Records from a collection:
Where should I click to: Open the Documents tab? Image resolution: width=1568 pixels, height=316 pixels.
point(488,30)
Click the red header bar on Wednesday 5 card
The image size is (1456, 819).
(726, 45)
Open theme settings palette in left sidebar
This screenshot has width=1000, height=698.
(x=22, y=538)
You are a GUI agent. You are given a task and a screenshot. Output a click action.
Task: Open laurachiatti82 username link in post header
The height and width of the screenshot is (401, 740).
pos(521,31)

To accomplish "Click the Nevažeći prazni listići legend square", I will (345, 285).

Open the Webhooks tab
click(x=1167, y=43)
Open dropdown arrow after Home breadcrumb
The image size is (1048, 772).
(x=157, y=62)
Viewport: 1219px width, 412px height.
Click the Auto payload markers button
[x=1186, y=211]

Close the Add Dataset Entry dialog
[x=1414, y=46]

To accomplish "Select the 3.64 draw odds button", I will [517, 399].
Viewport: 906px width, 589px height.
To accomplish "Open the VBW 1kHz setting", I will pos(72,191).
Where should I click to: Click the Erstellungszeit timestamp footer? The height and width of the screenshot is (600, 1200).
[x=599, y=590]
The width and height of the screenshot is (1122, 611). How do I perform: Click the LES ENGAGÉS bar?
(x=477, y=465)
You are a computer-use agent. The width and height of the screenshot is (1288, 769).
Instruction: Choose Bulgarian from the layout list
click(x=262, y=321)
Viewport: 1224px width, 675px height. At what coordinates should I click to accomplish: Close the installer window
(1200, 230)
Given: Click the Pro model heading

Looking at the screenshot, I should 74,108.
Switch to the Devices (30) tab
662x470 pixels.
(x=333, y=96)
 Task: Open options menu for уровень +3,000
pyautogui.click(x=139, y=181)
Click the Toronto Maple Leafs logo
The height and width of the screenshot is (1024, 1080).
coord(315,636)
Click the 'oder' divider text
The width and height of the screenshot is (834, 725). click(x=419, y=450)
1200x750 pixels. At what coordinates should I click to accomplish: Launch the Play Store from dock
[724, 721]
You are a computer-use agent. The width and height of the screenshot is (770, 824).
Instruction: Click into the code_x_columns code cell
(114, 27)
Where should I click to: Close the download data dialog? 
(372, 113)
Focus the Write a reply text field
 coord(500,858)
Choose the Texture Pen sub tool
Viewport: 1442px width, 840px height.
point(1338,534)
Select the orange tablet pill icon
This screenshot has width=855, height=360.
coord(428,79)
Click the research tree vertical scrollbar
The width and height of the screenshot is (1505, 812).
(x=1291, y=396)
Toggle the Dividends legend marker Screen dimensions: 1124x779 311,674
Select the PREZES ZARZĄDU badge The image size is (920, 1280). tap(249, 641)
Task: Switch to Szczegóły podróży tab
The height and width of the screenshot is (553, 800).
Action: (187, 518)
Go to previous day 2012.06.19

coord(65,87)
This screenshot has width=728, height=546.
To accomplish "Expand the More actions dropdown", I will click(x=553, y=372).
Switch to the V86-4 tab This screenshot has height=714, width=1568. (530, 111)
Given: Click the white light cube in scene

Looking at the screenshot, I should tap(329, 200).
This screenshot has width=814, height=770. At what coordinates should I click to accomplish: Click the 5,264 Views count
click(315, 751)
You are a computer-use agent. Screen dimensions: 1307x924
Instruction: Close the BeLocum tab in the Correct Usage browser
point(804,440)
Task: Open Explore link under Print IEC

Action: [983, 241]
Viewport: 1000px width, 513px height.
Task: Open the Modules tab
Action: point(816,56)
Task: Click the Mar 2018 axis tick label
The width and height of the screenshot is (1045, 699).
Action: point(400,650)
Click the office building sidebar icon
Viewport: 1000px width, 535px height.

**Work to be completed**
If a line in the records contains "dimensions", report it.

**Your solution**
Toggle the Dividends legend marker Screen dimensions: 1124x779 311,674
You are a computer-use agent. Screen dimensions: 1307x924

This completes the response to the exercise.